When the dust finally settles, it will be said that one of the toughest decisions Kwesi Appiah took in his reign as Ghana coach was to resist the temptation of handing Kevin-Prince Boateng a recall to the Black Stars.
The 31-year-old completed a dream loan move to Barcelona last week, with the Spanish giants having an option to make the move permanent at the end of the season.
It is a transfer that has opened a whole new debate over whether Boateng deserves a recall into the Ghana national team. Ordinarily, not many footballers can boast of playing in the English, Italian, German and Spanish top-flight. At 31, Boateng has already done that.
The former AC Milan star is also not short on trophies at all, having won the Carling Cup, German Cup, the Italian Super Cup and the Serie A title in his journeyman career.

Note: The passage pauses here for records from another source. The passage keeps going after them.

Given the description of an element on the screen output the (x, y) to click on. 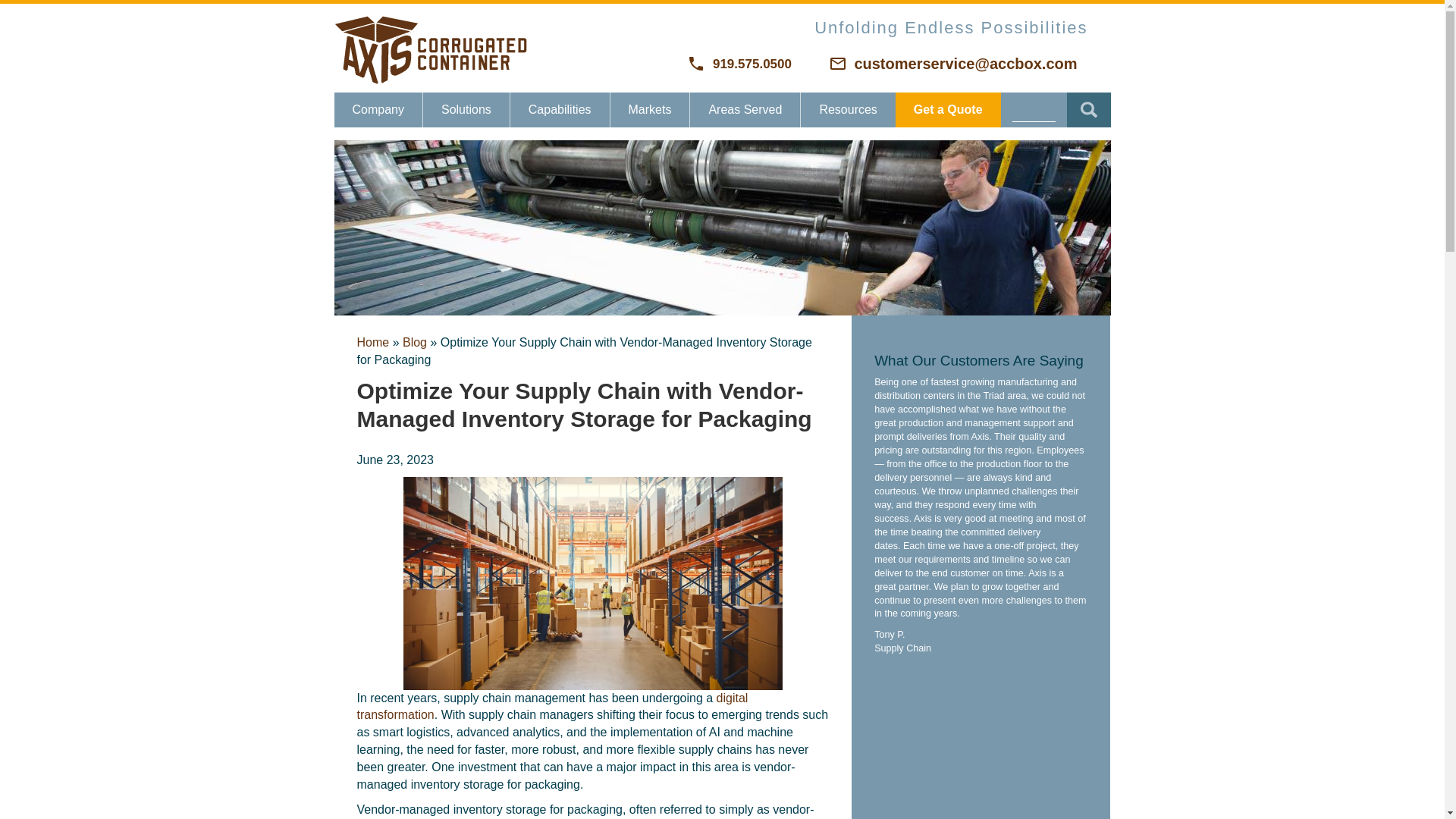
Search Website... (1033, 109)
Company (377, 109)
Get a Quote (948, 109)
Capabilities (560, 109)
Markets (650, 109)
919.575.0500 (740, 63)
Resources (847, 109)
Areas Served (744, 109)
Search (1087, 109)
Solutions (466, 109)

All the aforementioned are boxes that every international footballer should tick. In Boateng’s own case, he ticks all those boxes, yet he hasn’t played an international game in nearly five years. Not since the 2014 World Cup – hosted by Brazil – has the newly-signed Barcelona forward donned the Ghana jersey.

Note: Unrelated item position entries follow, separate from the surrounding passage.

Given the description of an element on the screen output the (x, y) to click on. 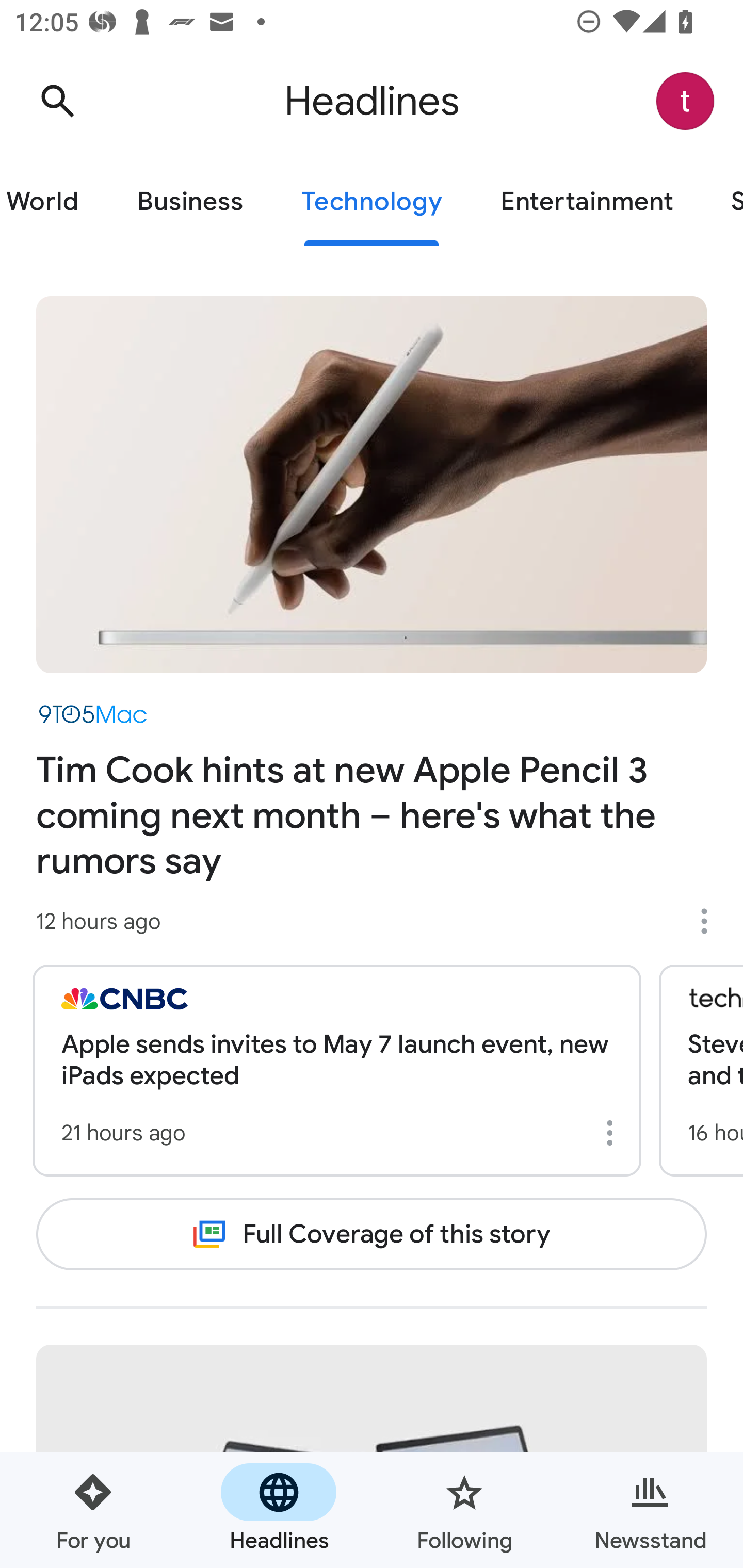
Search (57, 100)
World (53, 202)
Business (189, 202)
Entertainment (586, 202)
More options (711, 921)
More options (613, 1132)
Full Coverage of this story (371, 1233)
For you (92, 1509)
Headlines (278, 1509)
Following (464, 1509)
Newsstand (650, 1509)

But by now it should be evident that his exclusion from the national team is not performance-based. Rather, it is the culmination of the player’s own unruly behaviour that has forced Appiah into this decision.
When Boateng, along with Sulley Muntari, decided to disrespect their teammates and coaches during the 2014 World Cup, they shut themselves out of the doors of the national team. It’s been four and a half years since both players were indefinitely suspended from the Black Stars, yet only Muntari has officially written to apologise for his actions.
Boateng may have joined Barcelona, but it doesn’t change the fact that he used the F-word twice on Appiah. It doesn’t change the fact that he picked and chose which games to play when he was with the Black Stars. And, it certainly doesn’t change the fact that he has had commitment issues when it comes to playing for the national team.
What sort of example would Appiah be setting, should he invite a player who has neither taken responsibility nor shown any remorse of his actions?
There is no doubt that the 31-year-old is very talented, but there’s a reason why he was suspended at Schalke 04. At AC Milan, he had a series of bust-ups with manager Max Allegri, and the situation was no different during his stints with Tottenham and Borussia Dortmund.
Football is a team sport. No matter how talented a player is, he cannot do it all alone. Boateng has moved on from Ghana and so must the Black Stars. He has worked hard and he deserves his move to Barcelona. But that changes nothing.
The Black Stars may be currently short on quality but bringing in Boateng doesn’t guarantee the team winning the next Africa Cup of Nations. Ghana has had better teams in the past and still bottled it. The Black Stars squad of 2008 was one of the strongest in recent memory. But even the prime Michael Essien’s and Stephen Appiah’s couldn’t win us the AFCON. Bizarrely, the inexperienced Agyemang-Badu’s and Andre Ayews of 2010 exceeded expectation and got us to the final.
That is why all this talk of calling up Boateng seems a bit hypocritical, especially when the player himself has never prioritised playing for the Black Stars. In 2013, Boateng opted out of Ghana’s crucial World Cup qualifier against Zambia. In the aftermath, he told reporters that the Kumasi pitch was “a bit hard” so he didn’t feel right to play.
In 2011, Boateng again skipped an AFCON qualifier against Congo only to show up two days later, putting himself up for selection in a high-profile friendly game against England at Wembley.
Again, he may have joined Barcelona, but that doesn’t mean all these documented cases of poor behaviour and lack of respect have been forgotten. In terms of performance, this is not even his best campaign. In the 2016/17 season, Boateng netted 10 goals while playing for Las Palmas. Why were there no calls for him to be invited into the Black Stars?
That season, he enjoyed his best ever goal return as a player, yet no noise was made about a return to the Black Stars. If merely joining Barcelona gives him a ticket back into the national team, then what about the numerous other players who play for the Blaugrana but are not full internationals?
Last week, Coach Appiah opened his doors to Boateng, insisting an apology could change things.
“Kevin-Prince Boateng is a Ghanaian and currently he is playing very well and if you look at our striking options we have always relied on Gyan so is about time we all check and get at least four strikers that we can always rely on,” the Black Stars coach told Asempa FM.
“Kevin is one of the good strikers as I have said, but in Brazil, he[Kevin] and Sulley were suspended by the FA for their unruly behaviours and I think Sulley has written a letter to apologise and looking at how Kevin is playing now, if he should write a letter to apologise, I will invite him because it is about the country not about any individual.”
So, it’s clear that Boateng’s omission from the national team is not performance-based. If he really values playing for the Black Stars – or he really wants to return – he knows what to do.
There is no way he would dare disrespect Ernesto Valverde in training. Appiah deserves that sort of respect too and that is why the Black Stars coach is 100% right to stick to his guns in snubbing the on-loan Barca forward.